Realmente é difícil não acreditar que Beth e Betinha eram unidas em tudo. De 11 irmãos, sete mulheres e quatro homens, foram elas que decidiram seguir os passos do pai, um maestro uruguaio que as incentivou a continuar no ramo artístico. Naturais de Rio Brilhante, as princesinhas da fronteira começaram a cantar em uma rádio do Paraguai e só depois ganharam o País de origem.

As duas afirmam que sobem nem que seja de bengala no palco (Foto: Alcides Neto)
As duas afirmam que sobem nem que seja de bengala no palco (Foto: Alcides Neto)

“Mulher artista era igualzinho mulher de zona na boca do povo antigamente. Hoje em dia não. Na época, nossa irmã mais velha acompanhava. Ela viajava junto com a gente. Cantamos em circo, cinema, salão paroquial, fizemos excursão. A primeira excursão durou sete anos, só voltamos para casa no Natal ou Ano Novo, não lembro direito”, conta Betinha.

Segundo ela, aos 17 anos, a plateia nem as ouvia direito, só diziam “que mulheres lindas”. Aos 30, eles já ouviam a música, “como cantam bem”. Hoje, sobram elogios fofos. “Que gracinha. Não é gostoso. Não é a recompensa da gente?”, questiona.

Outro causo que ela conta com orgulho é sobre o reconhecimento dos fãs depois de tantos anos. “As vezes a gente está na rua e um rapaz novo olha e diz. Não é Beth e Betinha? Meu avô gostava delas, minha bisavó, sei la das quantas porque eu nem quero ouvir. Ainda estou novinha. Não tem esse negócio não”, ri.

Para elas, não tem essa de deixar os palcos. Talvez, no máximo, abandonar o salto alto. “Nós nunca vamos nos desligar, vamos morrer com a música e vamos subir no palco nem que seja de bengala, mas vamos, se Deus quiser”, promete.

Betinha diz que apesar de ter recebido muito apoio de órgãos públicos no passado, hoje há poucos projetos que resgatam grandes nomes. “Não temos mais apoio.
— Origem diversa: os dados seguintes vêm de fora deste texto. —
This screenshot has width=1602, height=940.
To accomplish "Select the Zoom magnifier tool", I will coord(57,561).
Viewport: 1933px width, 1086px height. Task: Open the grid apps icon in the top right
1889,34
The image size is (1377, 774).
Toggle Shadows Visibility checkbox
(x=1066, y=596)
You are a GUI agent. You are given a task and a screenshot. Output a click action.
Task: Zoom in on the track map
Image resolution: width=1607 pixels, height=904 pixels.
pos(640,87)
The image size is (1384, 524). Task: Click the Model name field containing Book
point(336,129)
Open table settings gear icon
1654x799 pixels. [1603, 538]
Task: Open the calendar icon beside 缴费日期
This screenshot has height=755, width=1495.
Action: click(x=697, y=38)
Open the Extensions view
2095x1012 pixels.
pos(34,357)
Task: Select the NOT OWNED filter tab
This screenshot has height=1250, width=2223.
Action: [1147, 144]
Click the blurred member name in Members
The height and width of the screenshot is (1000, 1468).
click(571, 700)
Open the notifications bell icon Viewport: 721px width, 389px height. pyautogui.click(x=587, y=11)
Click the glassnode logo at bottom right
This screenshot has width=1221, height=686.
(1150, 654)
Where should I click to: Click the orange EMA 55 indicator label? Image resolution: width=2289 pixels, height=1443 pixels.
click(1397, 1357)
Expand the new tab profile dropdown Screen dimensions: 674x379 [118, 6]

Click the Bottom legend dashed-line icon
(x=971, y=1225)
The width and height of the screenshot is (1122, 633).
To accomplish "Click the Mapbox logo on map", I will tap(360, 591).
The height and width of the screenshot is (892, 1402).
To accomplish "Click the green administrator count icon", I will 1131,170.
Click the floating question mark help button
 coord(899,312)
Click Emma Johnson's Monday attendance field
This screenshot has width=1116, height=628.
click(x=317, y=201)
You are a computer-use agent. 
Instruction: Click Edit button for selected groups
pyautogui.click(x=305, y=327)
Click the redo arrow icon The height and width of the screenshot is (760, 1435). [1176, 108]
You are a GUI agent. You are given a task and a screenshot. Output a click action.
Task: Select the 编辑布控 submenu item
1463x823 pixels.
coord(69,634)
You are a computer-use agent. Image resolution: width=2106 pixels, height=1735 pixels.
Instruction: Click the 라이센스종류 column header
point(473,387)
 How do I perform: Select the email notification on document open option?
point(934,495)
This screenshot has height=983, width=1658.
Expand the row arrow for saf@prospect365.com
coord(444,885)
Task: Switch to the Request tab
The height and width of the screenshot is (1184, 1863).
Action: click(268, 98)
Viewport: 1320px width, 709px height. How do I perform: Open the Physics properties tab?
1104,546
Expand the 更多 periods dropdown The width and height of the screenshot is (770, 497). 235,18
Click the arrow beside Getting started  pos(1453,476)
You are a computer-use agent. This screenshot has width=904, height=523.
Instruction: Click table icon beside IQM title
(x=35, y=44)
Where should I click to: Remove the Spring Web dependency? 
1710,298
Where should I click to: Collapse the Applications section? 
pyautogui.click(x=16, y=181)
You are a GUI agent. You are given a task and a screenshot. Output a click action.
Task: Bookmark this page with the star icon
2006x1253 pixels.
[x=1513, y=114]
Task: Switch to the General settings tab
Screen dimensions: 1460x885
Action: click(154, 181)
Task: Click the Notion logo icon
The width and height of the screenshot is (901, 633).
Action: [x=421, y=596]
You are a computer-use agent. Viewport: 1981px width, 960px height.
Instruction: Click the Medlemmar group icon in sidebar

Não tem iniciativa privada”, diz.

Se antigamente era melhor ser artista, ela duvida em alguns pontos. “Hoje em dia está melhor até para gravar, para fazer show. Antigamente o artista para cantar tinha que ser artista mesmo. Tinha que saber afinar um violão, tinha que ter a voz, tocar acompanhando enquanto gravava. Hoje não precisa, o gravador faz tudo. Você coloca um computador ali, uma pessoa que fuma, que a voz está lá em baixo, ele tenta, não deu, corta e vamos continuar. Ai emenda e fica aquela “a” comprido. Mas é o computador que faz”, explica.

Aos 74 anos de idade, Beth não dispensa novos projetos para as irmãs. “Mas teria que ser algo do governo ou município, porque não temos como”, acredita.

O show do neto de Betinha, Davyd e Ewerton será no domingo, na Chácara do Silvinho, no bairro Santa Emília. "Ele sempre me acompanhou nos shows, tem 19 anos de estrada", diz, orgulhosa.